2010年 第13問 設問1では、部門別の目標管理が部分最適を生むケースが出ました。市場シェアを追う部門と、コスト管理を追う部門がそれぞれ合理的に動いても、全社利益率を悪化させることがあります。

2012年 第12問では、標準化の種類が問われました。教育訓練や社会化を通じて労働力そのものを標準化すると、分業を調整しやすくなります。プロセス、アウトプット、スキルの標準化を区別します。

2013年 第11問では、新製品開発のような相互補完的相互依存に対して、機能横断的チームや非公式の対面的コミュニケーションが重要だと問われました。

2014年 第14問では、官僚的コントロール、市場コントロール、クラン・コントロールが問われました。不確実性が高く、手順や成果を明確に定めにくい環境では、共有価値観による調整が重要です。

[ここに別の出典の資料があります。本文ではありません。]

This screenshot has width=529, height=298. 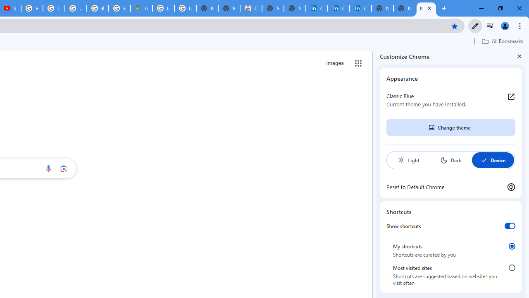 What do you see at coordinates (119, 8) in the screenshot?
I see `'Explore new street-level details - Google Maps Help'` at bounding box center [119, 8].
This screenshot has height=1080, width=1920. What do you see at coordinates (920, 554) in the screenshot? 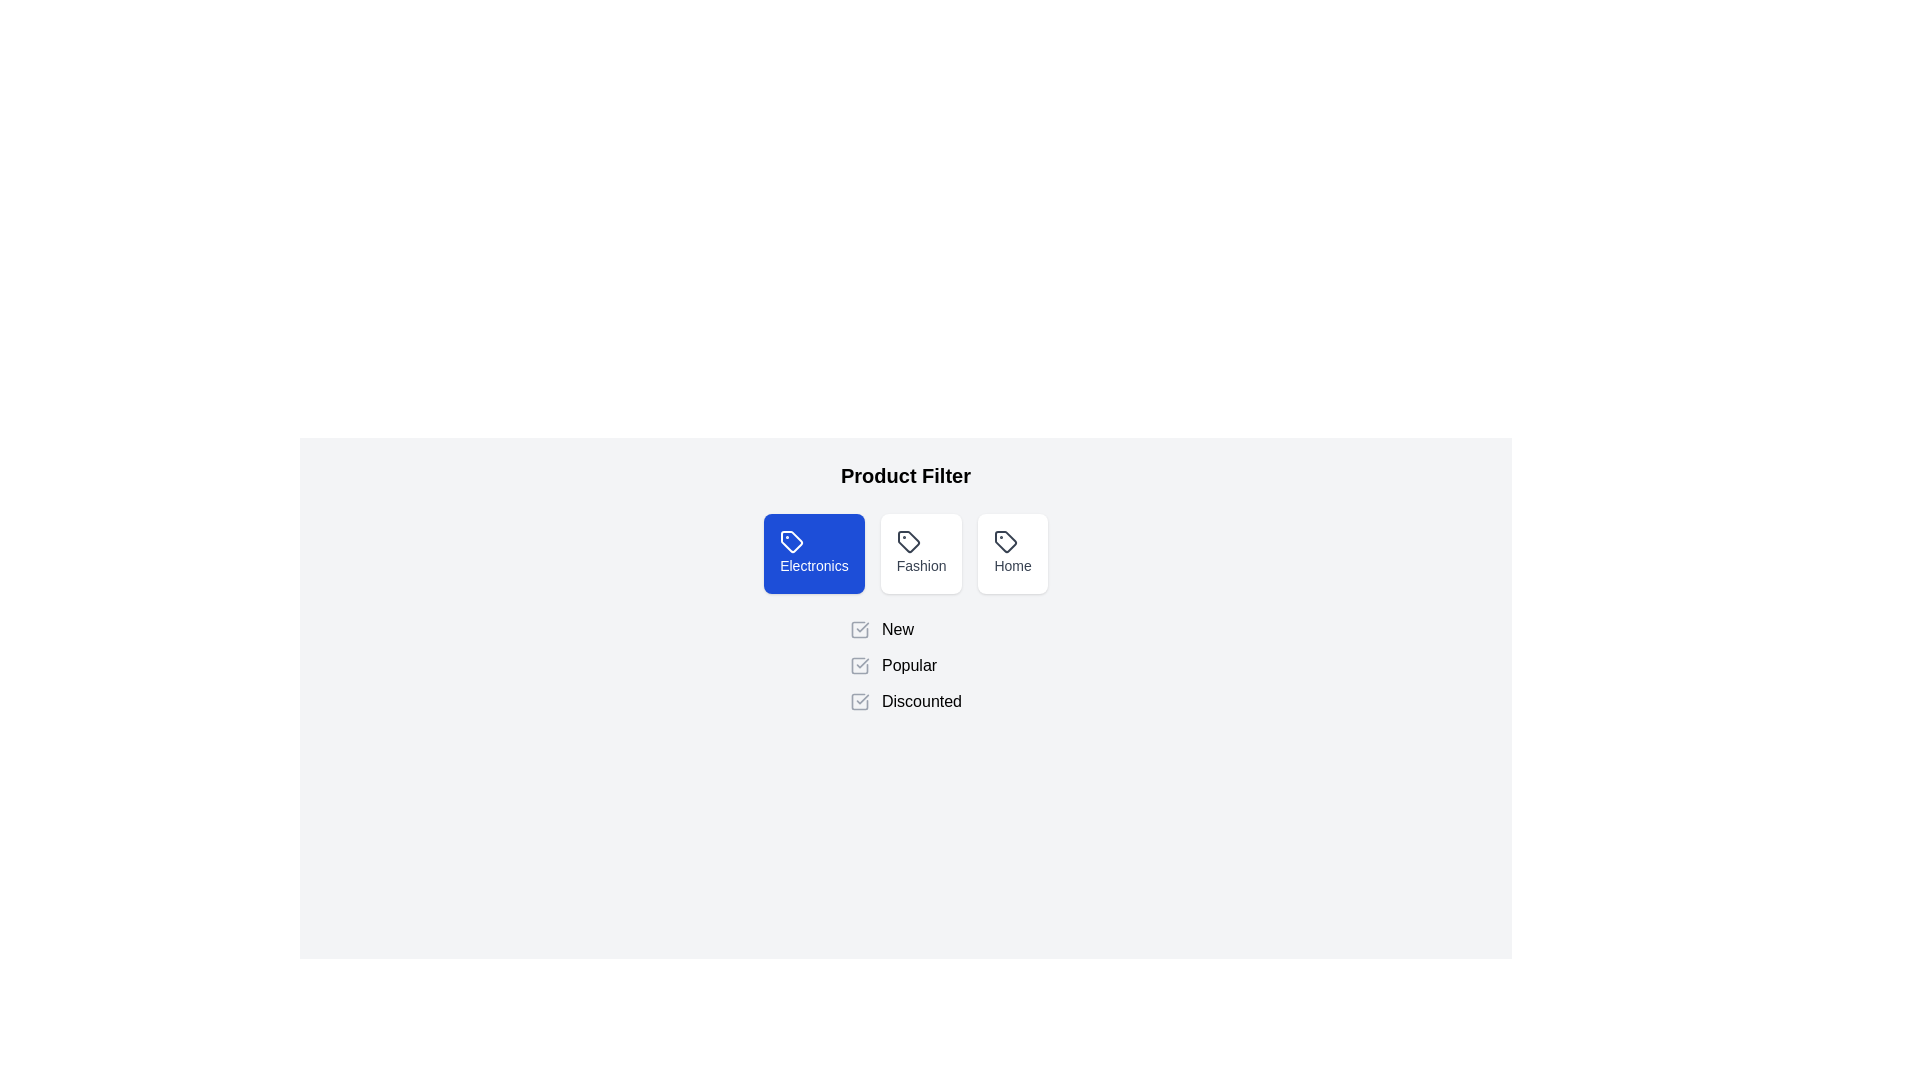
I see `the product type Fashion by clicking on its respective button` at bounding box center [920, 554].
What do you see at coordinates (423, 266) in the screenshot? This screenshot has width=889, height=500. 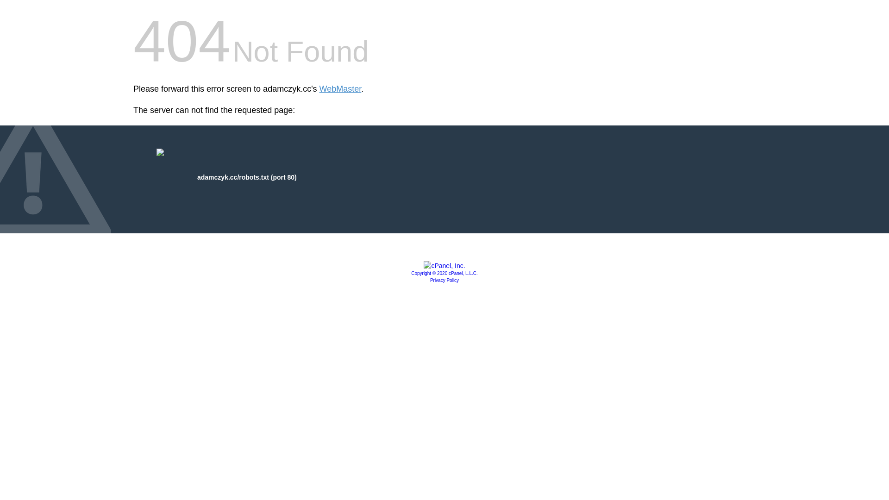 I see `'cPanel, Inc.'` at bounding box center [423, 266].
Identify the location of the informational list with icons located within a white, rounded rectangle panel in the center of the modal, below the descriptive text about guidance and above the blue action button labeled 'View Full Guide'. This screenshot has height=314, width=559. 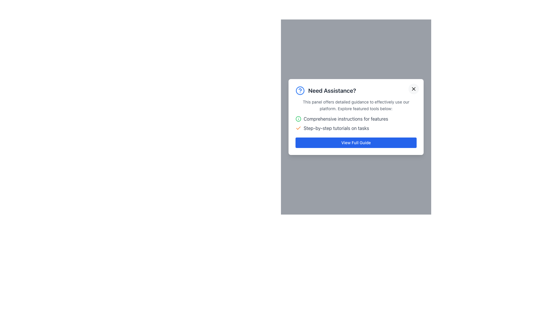
(356, 123).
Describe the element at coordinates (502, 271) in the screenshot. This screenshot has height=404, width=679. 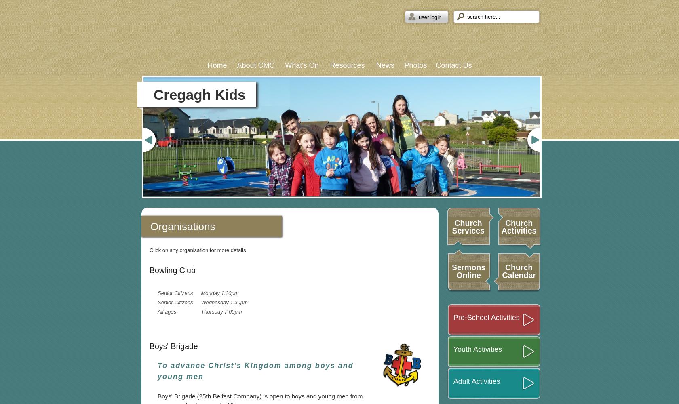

2016年 第13問では、プールされた相互依存、連続的相互依存、相互補完的相互依存と調整方法の対応が問われました。調整の必要性は、プール、連続、相互補完の順に高まりやすいです。

2017年 第14問では、組織構造の設計要素が問われました。職務の専門化、部門化、指揮命令系統、集権化・分権化、公式化の基本定義を切り分けます。公式化が進むほど自由裁量は小さくなります。

2019年 第13問では、不確実性と多義性の違いが問われました。不確実性は情報量不足、多義性は意味解釈のずれです。多義性が高い場合は、フェイス・ツー・フェイスなどリッチなコミュニケーション媒体を使います。

2025年 第14問では、分業と調整そのものが正面から問われました。定型的な作業は標準化であらかじめ調整し、想定外の事態は上位層が事後的に対応する、という判断が正解でした。